Bandung, Mevin.ID — Gubernur Jawa Barat Dedi Mulyadi kembali membuat gebrakan simbolik dalam dunia birokrasi. Kali ini, langkahnya menyentuh ranah pelayanan kesehatan. Rumah Sakit Umum Daerah (RSUD) Al-Ihsan yang selama ini dikenal luas masyarakat, resmi berganti nama menjadi RSUD Welas Asih.
Alasannya? Lebih dekat dengan hati warga Sunda.
“Orang Sunda itu welas asih. Jadi kata itu lebih membumi dan mudah dimaknai oleh masyarakat,” ujar Dedi di Bandung, Rabu (2/7/2025).
“Al-Ihsan menyimpan memori panjang. Biarlah memori itu kita letakkan, dan kita bangun identitas baru dengan nama yang lebih membumi,” lanjutnya, tanpa menyebut detail soal ‘memori panjang’ yang ia maksud.
ADVERTISEMENT

SCROLL TO RESUME CONTENT
Tidak Libatkan DPRD, Cukup dengan SK Gubernur
Keputusan penggantian nama ini dilakukan melalui Surat Keputusan Gubernur, tanpa konsultasi dengan DPRD Jawa Barat. Dedi menyatakan bahwa penamaan fasilitas publik tidak berdampak pada anggaran, sehingga tak perlu melewati proses legislatif.
“Kalau hanya soal nama, tidak memengaruhi biaya. Jadi cukup SK saja. Nama enggak ada kaitannya dengan APBD,” katanya.
Target Layanan Setara RS Hasan Sadikin dalam 2 Tahun
Namun perubahan nama ini bukan sekadar kosmetik. Dedi juga menargetkan peningkatan mutu layanan RSUD Welas Asih agar setara dengan RSUP Hasan Sadikin yang merupakan rumah sakit rujukan tertinggi di Jawa Barat.
“Saya sudah berbicara dengan Menteri Kesehatan. Dalam dua tahun ke depan, RSUD Welas Asih harus bisa sejajar dengan Hasan Sadikin,” tegasnya.
Transformasi Identitas: Dari Yayasan ke BLUD
Sebagai catatan sejarah, RSUD Al-Ihsan pertama kali dibangun oleh Yayasan Al-Ihsan, dengan peletakan batu pertama pada 11 Maret 1993. Rumah sakit ini resmi beroperasi pada 12 November 1995 dan kemudian menjadi milik Pemprov Jabar sejak 2004, serta berstatus sebagai Badan Layanan Umum Daerah (BLUD) mulai 2009.

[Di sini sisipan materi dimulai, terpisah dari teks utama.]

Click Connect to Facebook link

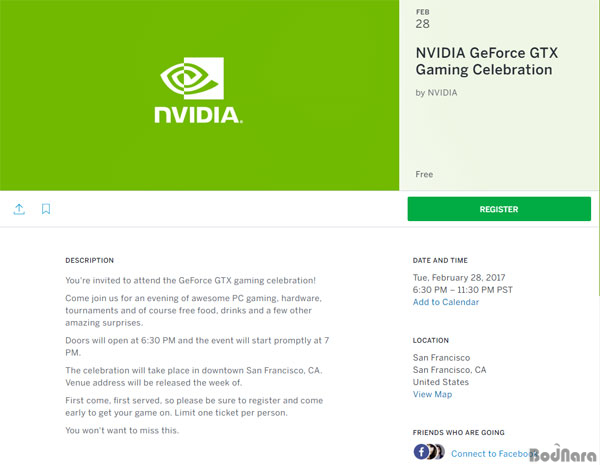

RSUD ini selama bertahun-tahun dikenal sebagai rumah sakit yang memberi pelayanan untuk masyarakat menengah ke bawah, termasuk kegiatan sosial seperti pengobatan gratis, khitan massal, hingga pelayanan bagi pasien tidak mampu.
Welas Asih: Nama Baru, Harapan Baru?
Pergantian nama ini bisa jadi kontroversial bagi sebagian pihak, terutama mereka yang masih menyimpan kedekatan emosional atau historis dengan nama “Al-Ihsan”. Namun di balik itu, Dedi mencoba mengusung semangat baru: kebijakan yang lebih membumi, pelayanan yang lebih manusiawi, dan identitas yang lebih kontekstual dengan kearifan lokal.
“Kita mulai dari nama. Tapi tujuannya bukan ganti papan nama. Kita mau ganti cara pikir. Bahwa rumah sakit ini milik rakyat, dan harus mencerminkan nilai-nilai welas asih — kasih sayang, empati, dan kehadiran,” ungkap Dedi.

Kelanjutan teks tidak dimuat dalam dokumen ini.